BEGIN Data listing

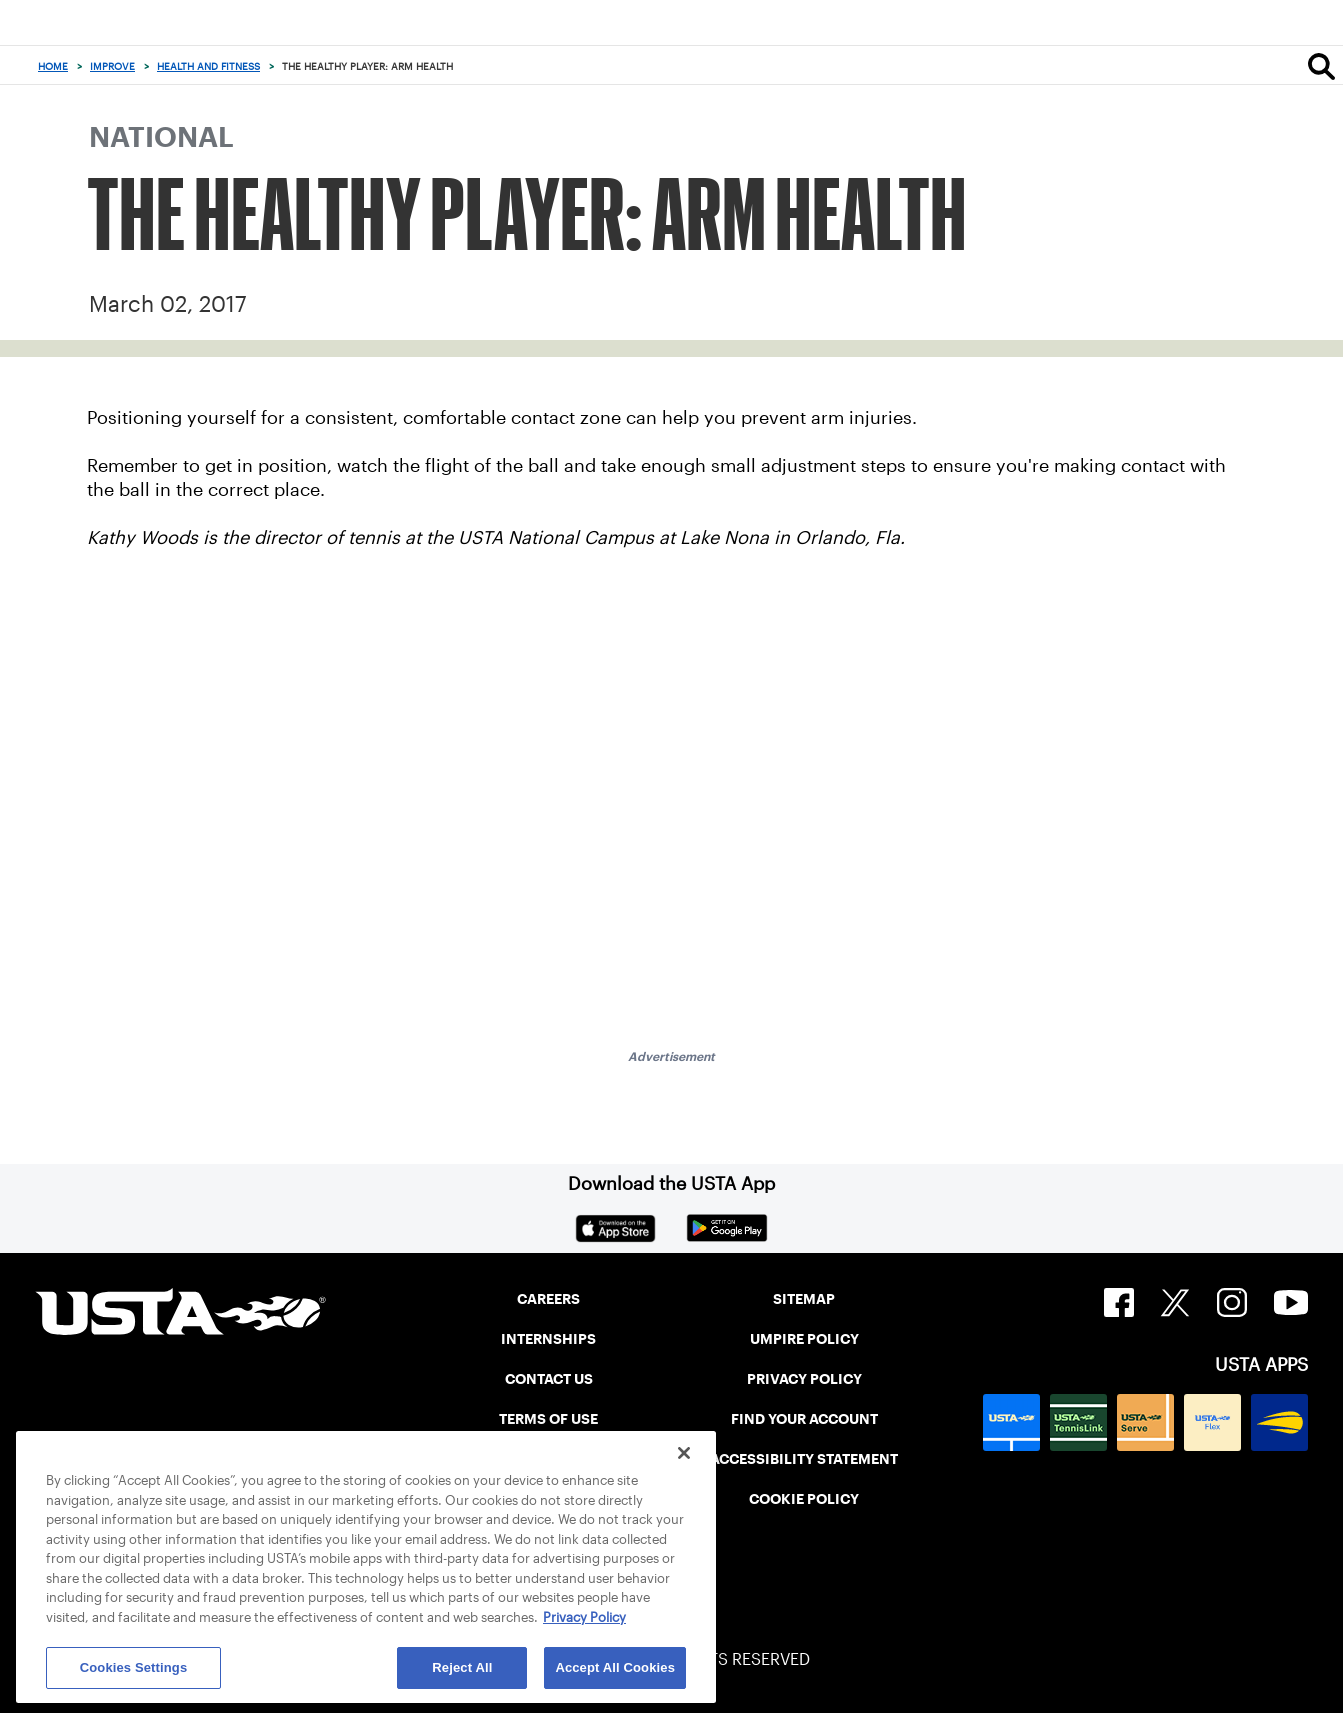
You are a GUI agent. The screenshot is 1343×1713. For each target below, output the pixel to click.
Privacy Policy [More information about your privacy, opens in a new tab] (584, 1617)
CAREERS (548, 1299)
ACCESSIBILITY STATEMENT (804, 1459)
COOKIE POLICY (804, 1499)
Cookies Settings (134, 1667)
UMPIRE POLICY (804, 1339)
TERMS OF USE (548, 1419)
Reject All (462, 1667)
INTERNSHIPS (548, 1339)
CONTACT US (549, 1379)
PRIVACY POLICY (804, 1379)
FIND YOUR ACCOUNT (804, 1419)
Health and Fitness (208, 66)
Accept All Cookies (615, 1667)
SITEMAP (804, 1299)
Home (53, 66)
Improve (112, 66)
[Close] (684, 1453)
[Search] (1321, 66)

END Data listing

#### Brief:
Render each line of the records above as one string in a JSON list, skipping blank lines and leaving out the pictures.

#### Result for this task:
[
  "You are a GUI agent. The screenshot is 1343×1713. For each target below, output the pixel to click.",
  "Privacy Policy [More information about your privacy, opens in a new tab] (584, 1617)",
  "CAREERS (548, 1299)",
  "ACCESSIBILITY STATEMENT (804, 1459)",
  "COOKIE POLICY (804, 1499)",
  "Cookies Settings (134, 1667)",
  "UMPIRE POLICY (804, 1339)",
  "TERMS OF USE (548, 1419)",
  "Reject All (462, 1667)",
  "INTERNSHIPS (548, 1339)",
  "CONTACT US (549, 1379)",
  "PRIVACY POLICY (804, 1379)",
  "FIND YOUR ACCOUNT (804, 1419)",
  "Health and Fitness (208, 66)",
  "Accept All Cookies (615, 1667)",
  "SITEMAP (804, 1299)",
  "Home (53, 66)",
  "Improve (112, 66)",
  "[Close] (684, 1453)",
  "[Search] (1321, 66)"
]